Similarly, foods containing gluten may increase inflammation for some people. Gluten-containing foods include barley, oats, rye, and wheat. When we have food allergies, this can worsen rheumatoid symptoms, making it important to test for allergies or eliminate potential allergens for several weeks and slowly introduce them back in the diet to see if there is an allergic reaction. Foods should be tested only one at a time. Common food allergens include milk, wheat, soy, shellfish, eggs, peanuts, fish, and tree nuts.
Certain oils are known to increase inflammation, including canola, safflower, corn, and soybean oil. Other oils have anti-inflammatory properties, especially extra virgin olive oil and coconut oil. Saturated fats also can increase inflammation and should be consumed in moderation. Eating foods high in antioxidants, such as fruits and vegetables, may help to reduce inflammation. Fruits and vegetables are alkalizing and as a result normalize acids and reduce inflammation. It is best to consume a higher ratio of vegetables since many fruits are high in sugar. George Mateljan, in his book, The World’s Healthiest Foods: Essential Guide to the Healthiest Way of Eating, reports research showing an improvement in rheumatoid symptoms with a vegetarian or vegan diet. Regular consumption of vegetables in the nightshade family, including chili pepper, eggplant, gogi berry, peppers, potato, tomato, are correlated with rheumatoid arthritis for some people. Eliminating these foods for as little as two weeks may decrease arthritis symptoms.
According to Mateljan, people consuming a good amount of fish high in omega-3 fatty acids in their diet have fairly low rates of rheumatoid arthritis. Omega-3 fatty acids have anti-inflammatory properties and are found in fish such as salmon, tuna, herring, and mackerel. Consuming fish high in omega-3 fatty acids also has been found in some instances to reduce the need for medication. Some recent research is questioning the value fish oil supplements in terms of reducing inflammation. High levels of fish oil may interact with certain drugs, such as high blood pressure medication. Flaxseeds also are a good source of omega-3 fatty acids and are best ground fresh when served.
Along with nutritional support, there are lifestyle changes that can support rheumatoid health. David Rakel in his book, Integrative Medicine, reports research findings on lifestyle changes, including the benefits of mediation for chronic pain, and physical and occupational therapy to improve range of motion and strengthen muscles. Massage, heat, and cold applications have been reported to decrease inflammation, increase circulation, and relax muscles. A high intake of coffee, more than four cups a day, has been linked to an increased risk of rheumatoid arthritis. There also is some research suggesting an association between smoking and an increased risk for rheumatoid arthritis. Other researchers have found a strong link between periodontal disease and rheumatoid arthritis, and some improvement in symptoms as the periodontal problems are treated.

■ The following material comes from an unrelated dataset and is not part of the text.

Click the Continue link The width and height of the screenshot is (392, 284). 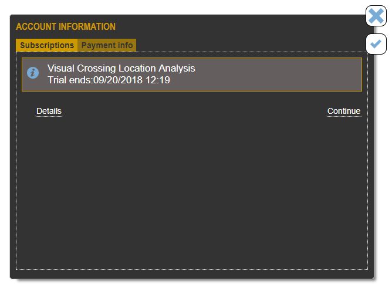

Slowly introducing these nutritional and lifestyle changes can go a long way in help to alleviate the discomfort associated with rheumatoid arthritis. It takes considerable effort and motivation to make and maintain changes. But, it will be well worth it on so many levels beyond symptom relief. An anti-inflammatory diet can help stave off other diseases and lead to a general sense of well-being in life.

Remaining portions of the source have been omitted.